This paper presents a method for dynamic adjustment of cable preloads based on the actuation redundancy of \acp{CDPR}, which allows increasing or decreasing the platform stiffness depending on task requirements. This is achieved by computing preload parameters with an extended nullspace formulation of the kinematics. The method facilitates the operator's ability to specify a defined preload within the operation space. The algorithms are implemented in a real-time environment, allowing for the use of optimization in hybrid position-force control.
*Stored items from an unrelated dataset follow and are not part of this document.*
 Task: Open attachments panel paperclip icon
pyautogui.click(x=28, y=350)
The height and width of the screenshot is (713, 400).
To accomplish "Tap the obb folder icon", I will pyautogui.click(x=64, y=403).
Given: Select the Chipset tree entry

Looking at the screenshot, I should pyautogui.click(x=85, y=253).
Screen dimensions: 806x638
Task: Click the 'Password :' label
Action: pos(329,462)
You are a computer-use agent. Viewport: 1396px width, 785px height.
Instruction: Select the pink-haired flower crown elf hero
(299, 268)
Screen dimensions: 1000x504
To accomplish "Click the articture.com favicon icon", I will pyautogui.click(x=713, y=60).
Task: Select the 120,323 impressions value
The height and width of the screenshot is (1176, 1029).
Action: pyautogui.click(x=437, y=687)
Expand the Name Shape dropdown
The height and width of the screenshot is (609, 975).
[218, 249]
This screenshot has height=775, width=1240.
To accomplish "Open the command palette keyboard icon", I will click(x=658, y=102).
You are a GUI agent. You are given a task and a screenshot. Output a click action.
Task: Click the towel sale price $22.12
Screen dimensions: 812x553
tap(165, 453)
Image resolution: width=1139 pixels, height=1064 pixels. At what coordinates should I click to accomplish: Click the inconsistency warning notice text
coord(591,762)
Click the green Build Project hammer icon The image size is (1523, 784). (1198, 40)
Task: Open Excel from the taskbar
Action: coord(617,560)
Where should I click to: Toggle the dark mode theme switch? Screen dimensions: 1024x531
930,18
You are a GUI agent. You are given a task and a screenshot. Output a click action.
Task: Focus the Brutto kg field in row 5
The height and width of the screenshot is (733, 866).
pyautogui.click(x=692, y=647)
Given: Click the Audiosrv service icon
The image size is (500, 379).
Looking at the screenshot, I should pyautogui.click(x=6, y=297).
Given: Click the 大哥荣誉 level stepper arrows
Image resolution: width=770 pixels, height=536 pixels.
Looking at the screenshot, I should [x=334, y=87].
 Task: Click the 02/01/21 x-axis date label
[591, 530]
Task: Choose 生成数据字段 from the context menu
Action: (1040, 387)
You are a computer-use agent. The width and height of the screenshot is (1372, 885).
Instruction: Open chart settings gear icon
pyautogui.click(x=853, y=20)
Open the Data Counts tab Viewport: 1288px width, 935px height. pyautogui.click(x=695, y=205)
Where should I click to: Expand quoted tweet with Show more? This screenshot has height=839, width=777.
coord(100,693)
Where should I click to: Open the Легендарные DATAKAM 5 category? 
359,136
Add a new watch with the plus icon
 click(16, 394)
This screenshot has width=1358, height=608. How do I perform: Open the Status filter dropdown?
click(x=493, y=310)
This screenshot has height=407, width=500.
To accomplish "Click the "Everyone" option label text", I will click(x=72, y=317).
To validate the effectiveness of this approach, a simulation study is performed, and the obtained results are compared to existing methods. Furthermore, the method is investigated experimentally and compared with the conventional position-controlled operation of a cable robot. The results demonstrate the feasibility of adaptively adjusting cable preloads during platform motion and manipulation of additional objects.

翻译：本文提出了一种基于绳驱动并联机器人(CDPR)驱动冗余特性的缆索预紧力动态调整方法，可根据任务需求增强或降低平台刚度。该方法通过扩展运动学零空间公式计算预紧参数，使操作者能在工作空间内指定特定的预紧力。算法在实时环境中实现，可结合混合位置-力控制进行优化。为验证该方法的有效性，开展了仿真研究，并将结果与现有方法进行对比。此外，通过实验研究将该方法与常规位置控制模式下的缆索机器人操作进行比较。结果表明，在平台运动及附加物体操控过程中自适应调整缆索预紧力具有可行性。